Une soixantaine de personnes étaient rassemblées mercredi 5 octobre au Vieux Temple de Toulouse pour débattre des "architectures de la peur".

Yves Le Pestipon a introduit la séance en expliquant comment  il a vu surgir la demande de grilles destinées à protéger sa copropriété. Président du conseil syndical, il a tenté de maintenir les passages ouverts, mais en vain. La peur des voleurs, des pédophiles, ou des SDF était trop forte. Les grilles ont été érigées, comme il s'en érige partout à Toulouse et en France. Il en a tiré un texte - "le Temps des grilles "- publié en divers lieux, et qu'il lit. C'est un constat et une protestation.

 

Gillles Hermman, aménageur architecte de l'OPPIDEA, dit son accord sur l'existence du phénomène "grilles",  et son inquiétude devant les malheurs sociaux qu'elles rendent manifestes. Il analyse la multiplication des résidences sécurisées. Il montre comment elles répondent à une demande, et comment - le plus souvent - on bâtit pour répondre sans réflexion d'ensemble à une demande. Il souligne que quatre vingt pour cent des appartements que l'on construit à Toulouse sont financés par des politiques de défiscalisation. Ils ne sont pas payés, ni achetés par leurs habitants, mais par des investisseurs, qui ne les connaissent pas, ou à peine, qui passent par des agences, qui ne rencontrent pas leurs locataires, qui sont quant à eux contraints d'habiter dans des appartements conçus pour satisfaire une demande de défiscalisation. Aussi l'espace urbain  devient-il peu vivable, engendrant des malaises qui amplifient les effets des inégaliltés sociales. Se créent ainsi des quartiers plus ou moins ghettoïsés, comme le Mirail à Toulouse, qui, à leur tour, alimentent les peurs, et font apparaître des grilles.

 

Stéphane Gruet, philosophe et architecte, reprend et confirme ces analyses. Il insiste néammoins sur l'utilité de placer des limites, des seuils, comme il en existe dans les cellules vivantes. Il met fortement l'accent sur la nécessité de créer ou de recréer des communautés intermédiaires entre la famille et l'Etat, qui seraient des communautés locales, telles que leurs membres partageraient des activités, des modes de vie, des espaces... Il fait aussi une analyse sévère des effets du marché qui aboutissent à des catastrophes urbaines générant la peur, et il souligne qu'il y  a - du moins en France - une forte inculture architecturale, qui empêche parfois des choix  judicieux.   

 

La salle manifeste un vif désir d'intervenir. D'abord pour confirmer par des exemples la réalité de ce "temps des grilles", et l'existence des raisons qui les font ériger.

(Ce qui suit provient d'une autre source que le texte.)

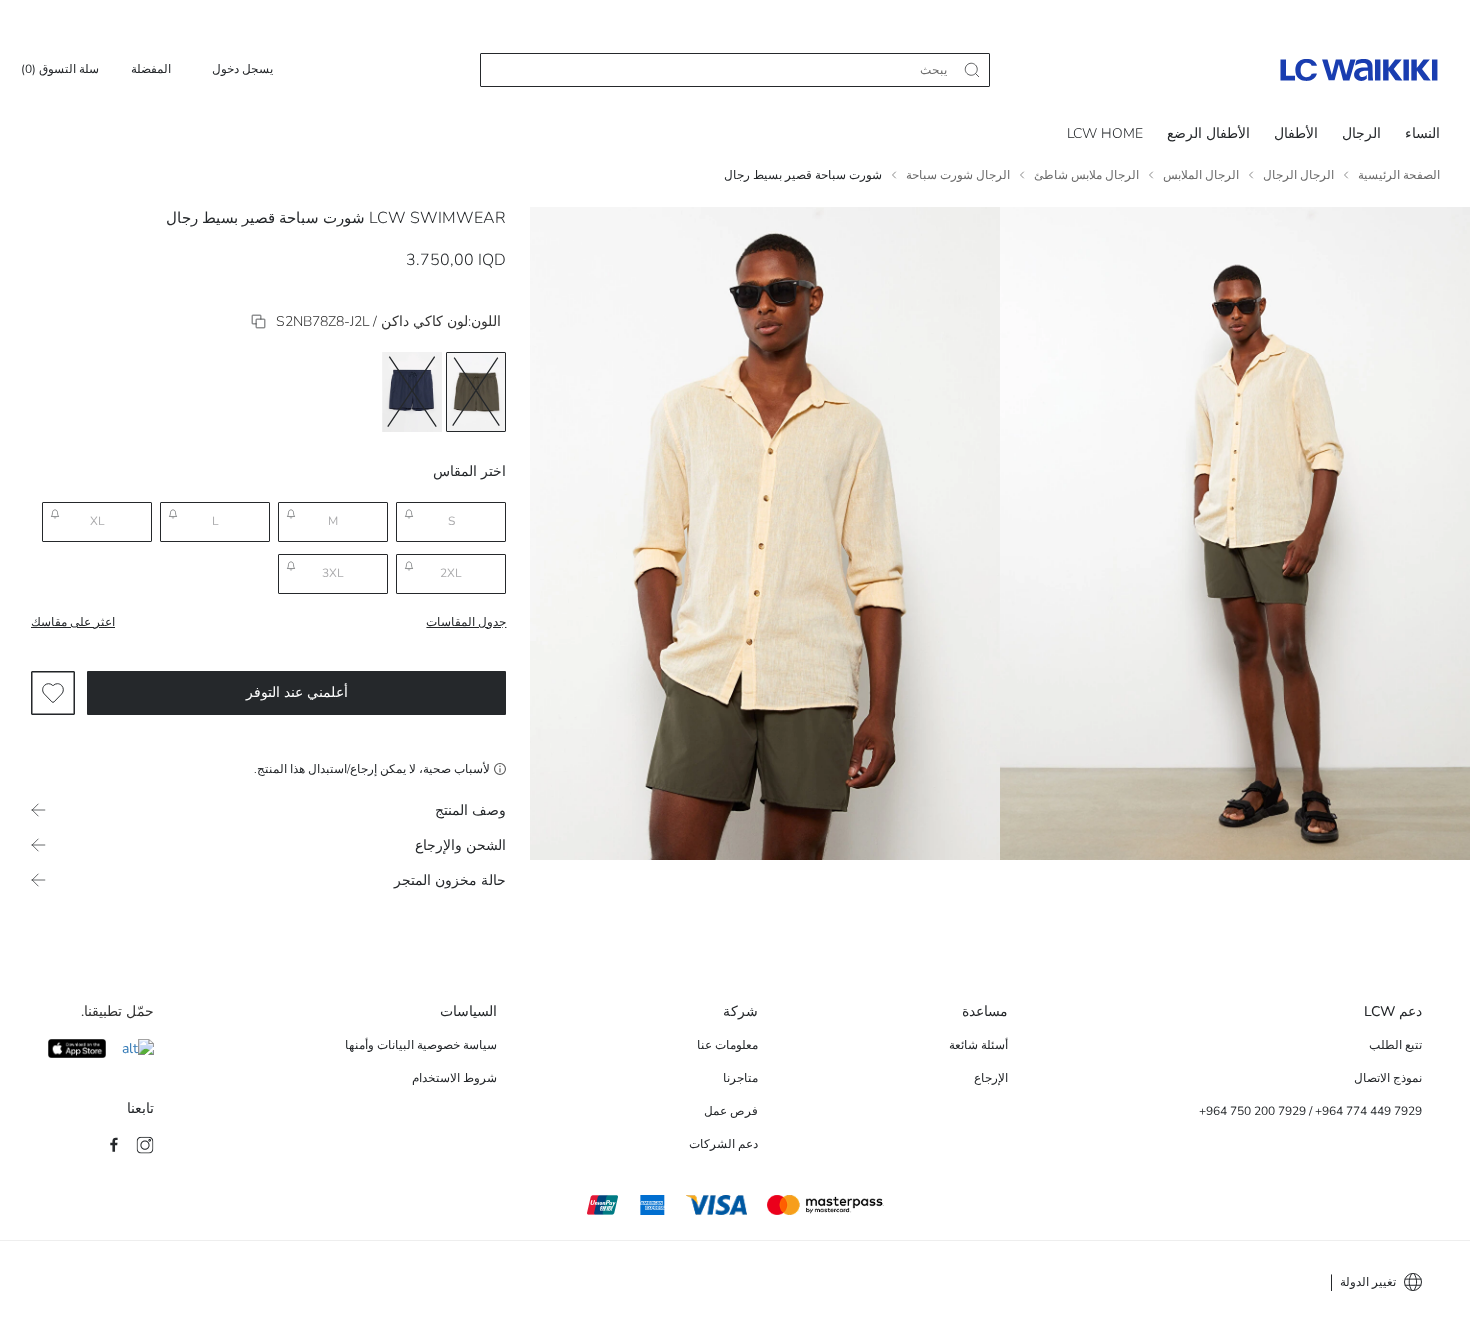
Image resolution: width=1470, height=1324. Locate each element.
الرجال (1361, 133)
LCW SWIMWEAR (437, 218)
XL (97, 521)
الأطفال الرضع (1208, 133)
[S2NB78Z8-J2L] (258, 321)
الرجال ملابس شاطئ (1086, 175)
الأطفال (1296, 133)
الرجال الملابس (1201, 175)
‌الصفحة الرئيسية (1399, 175)
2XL (451, 573)
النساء (1422, 133)
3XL (333, 573)
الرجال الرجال (1298, 175)
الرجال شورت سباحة (958, 175)
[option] (476, 392)
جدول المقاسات (466, 622)
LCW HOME (1105, 133)
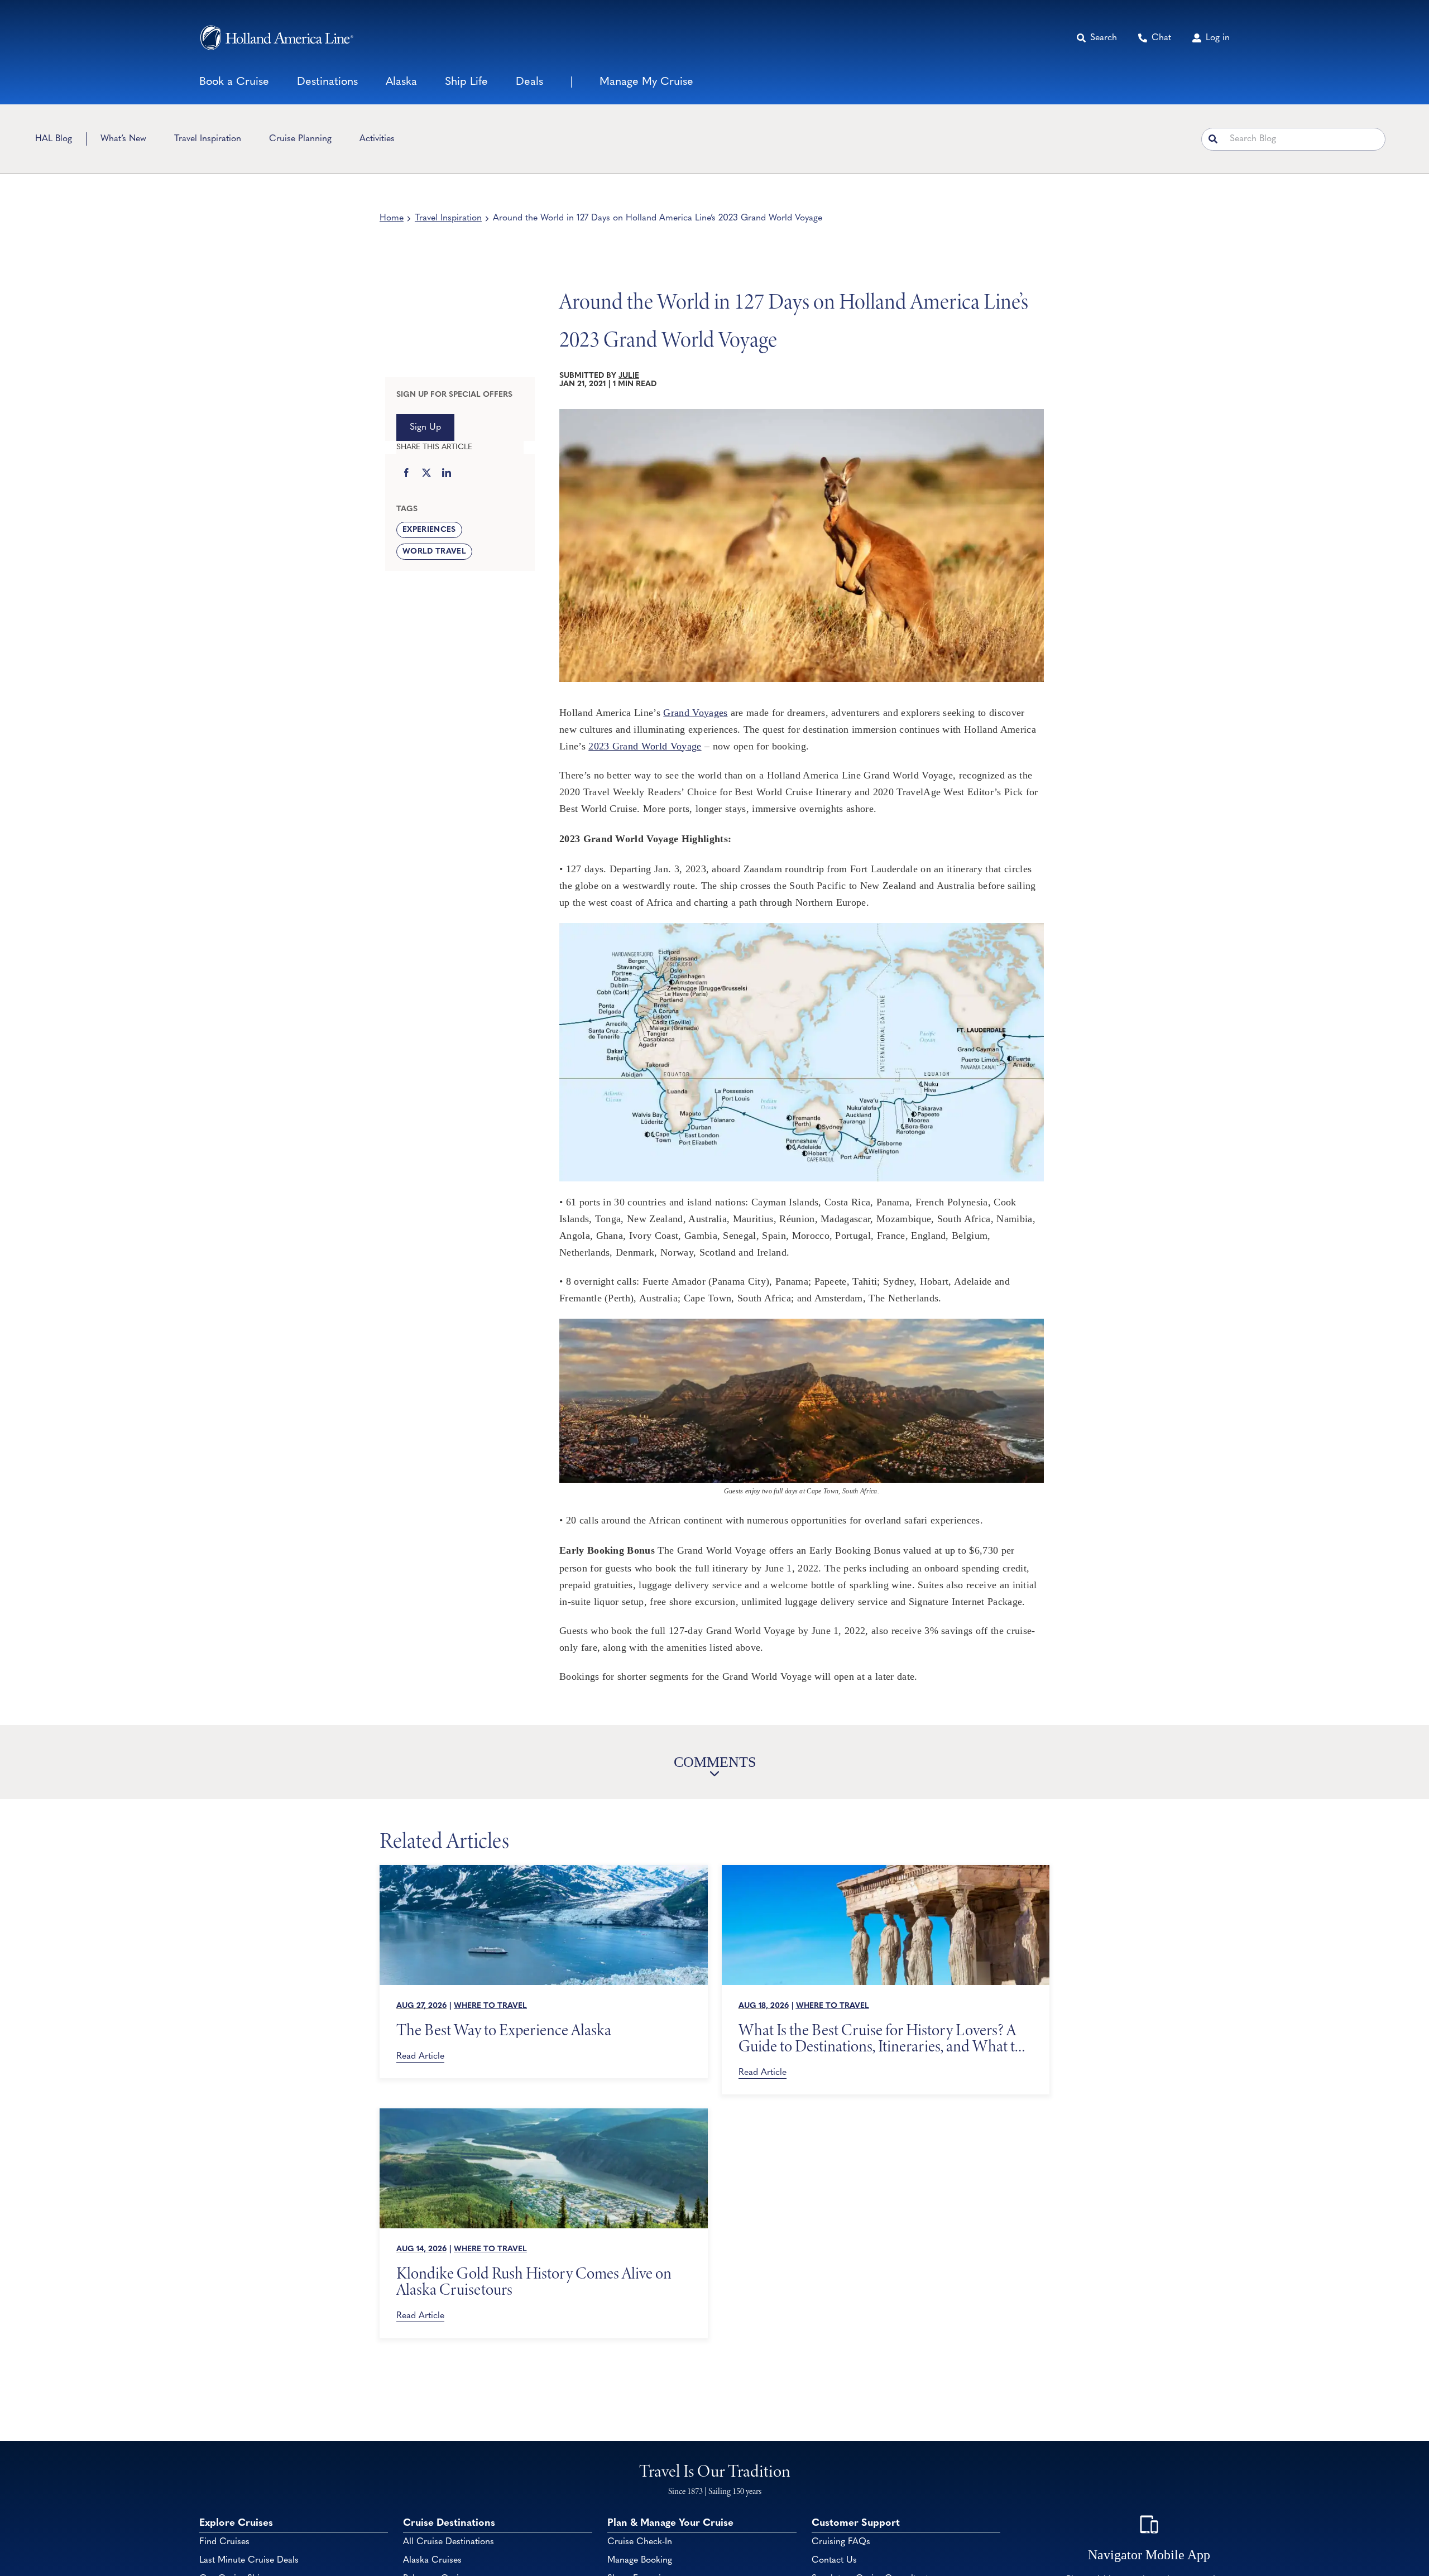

Plusieurs témoignages soulignent ensuite que l'on n'est pas nécessairement mal dans les grandes"barres" , et qu'un effort de connaissance d'autrui permettrait le plus souvent de réduire les peurs, dont la passion pour le grilles. Un intervenant indique que le titre de la soirée - les architectures de la peur - pourrait conduire à parler des architectures qui font peur, et il fait observer que dans certaines villes du monde les architectures lui font peur tandis que dans d'autres elles lui font du bien. Un intervenante précise que les architectures de la peur sont souvent celles du pouvoir qui vise à faire peur. Stéphane Gruet souligne qu'il y a parfois une peur de l'architecture. Plusieurs personnes demandent ce que pourraient faire l'architecture et les architectes. Une intervenante signale que souvent dans certains bâtiments récents elle est prise de panique devant l'impossibilité d'ouvrir les fenêtres, ou plus généralement, d'intervenir sur le milieu environnant.... Le débat prend des directions diverses, interrogeant largement la question des grands ensembles, et oubliant quelque peu la problématique des grilles, ou plutôt, la corrigeant en une acceptation méditée des limites, des protections. Gilles Hermman souligne qu'un des problème du Mirail, c'est l'absence de parcellaire. Béatrice Tor fait remarquer qu'elle trouve de la beauté aux grilles. Artiste, elle s'est consacrée un moment à les photographier, à les dessiner. Elle a été frappée par leur étonnante diversité. Elle conclut ensuite la soirée ne faisant lecture de citations, qui amusent et font méditer.

 

Après ce "chantier de paroles", vers dix heures quinze, l'assemblée se dirige vers des gâteaux et des boissons. Les conversations sont sans frontières.